**WHAT IS ASKED**
Present as a numbered list the lines in the part that opens with the line containing "Given: Follow the tweet author" and closes with the line containing "click(76, 298)", leaving out blank lines and pictures.

**INPUT ROWS**
-*-
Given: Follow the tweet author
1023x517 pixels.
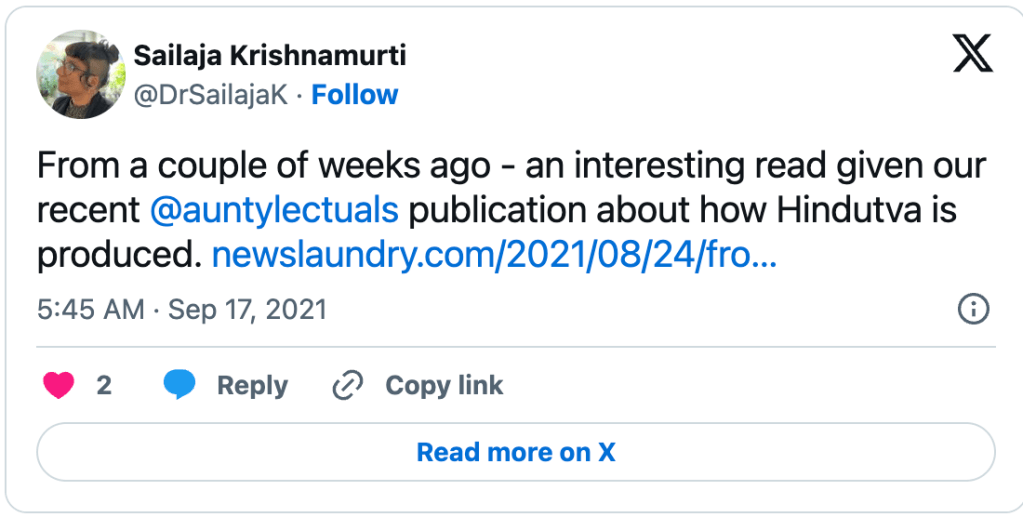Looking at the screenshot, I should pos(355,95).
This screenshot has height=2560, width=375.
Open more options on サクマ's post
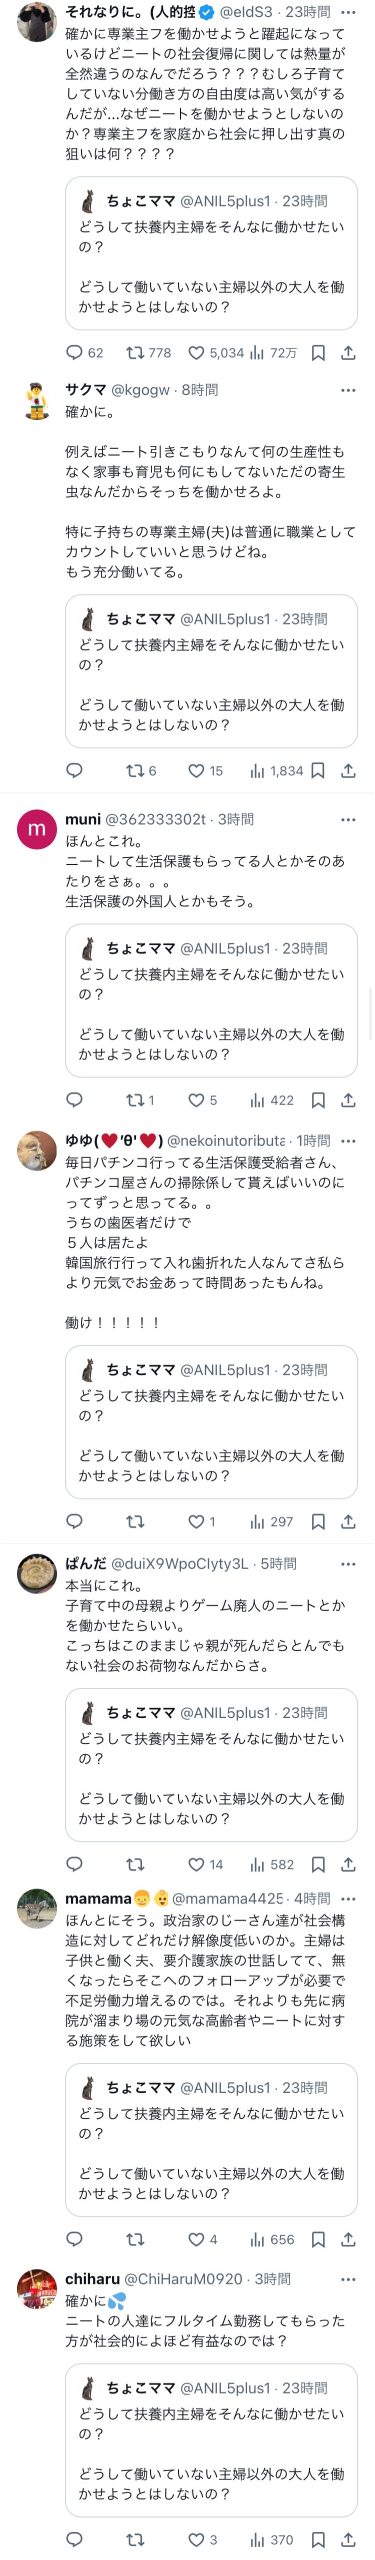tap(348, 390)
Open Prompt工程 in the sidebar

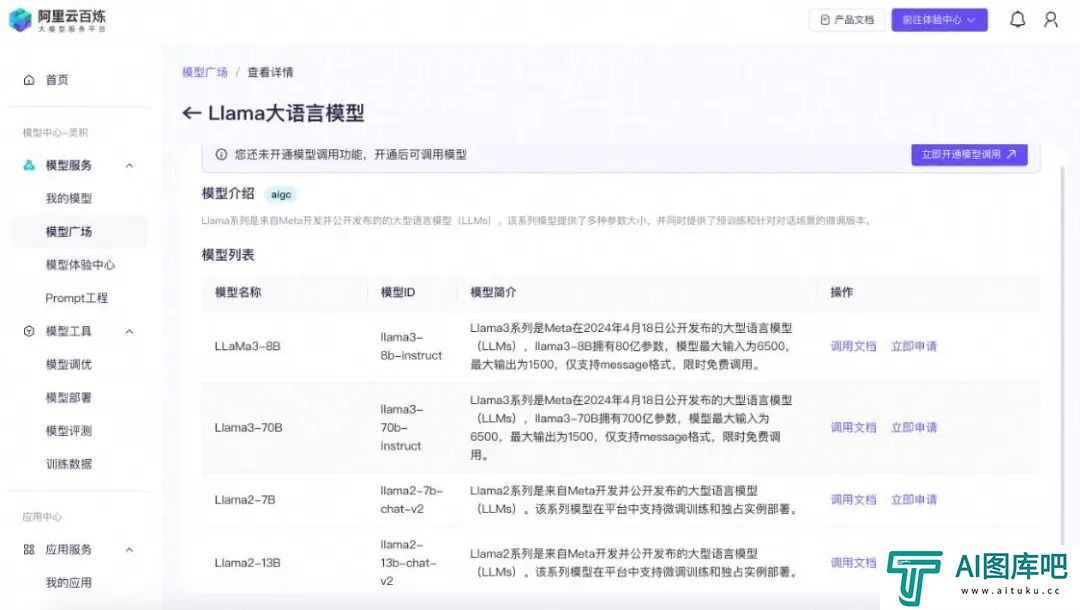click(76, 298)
-*-
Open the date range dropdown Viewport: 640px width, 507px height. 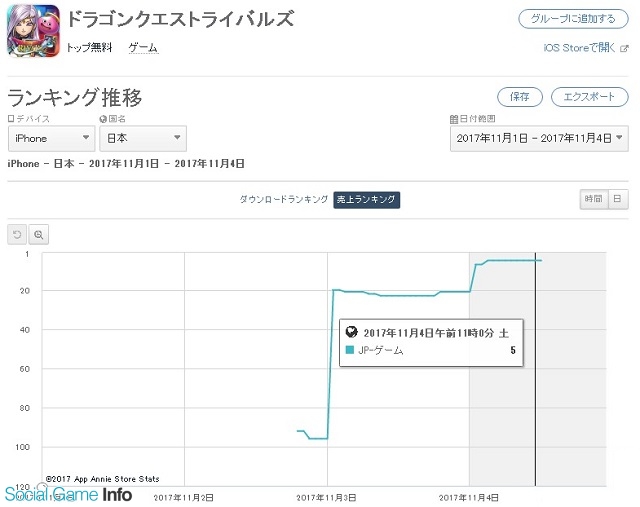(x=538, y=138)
-*-
**SOLUTION**
1. Given: Follow the tweet author
2. 1023x517 pixels.
3. Looking at the screenshot, I should pos(355,95).
4. This screenshot has height=2560, width=375.
5. Open more options on サクマ's post
6. tap(348, 390)
7. Open Prompt工程 in the sidebar
8. click(76, 298)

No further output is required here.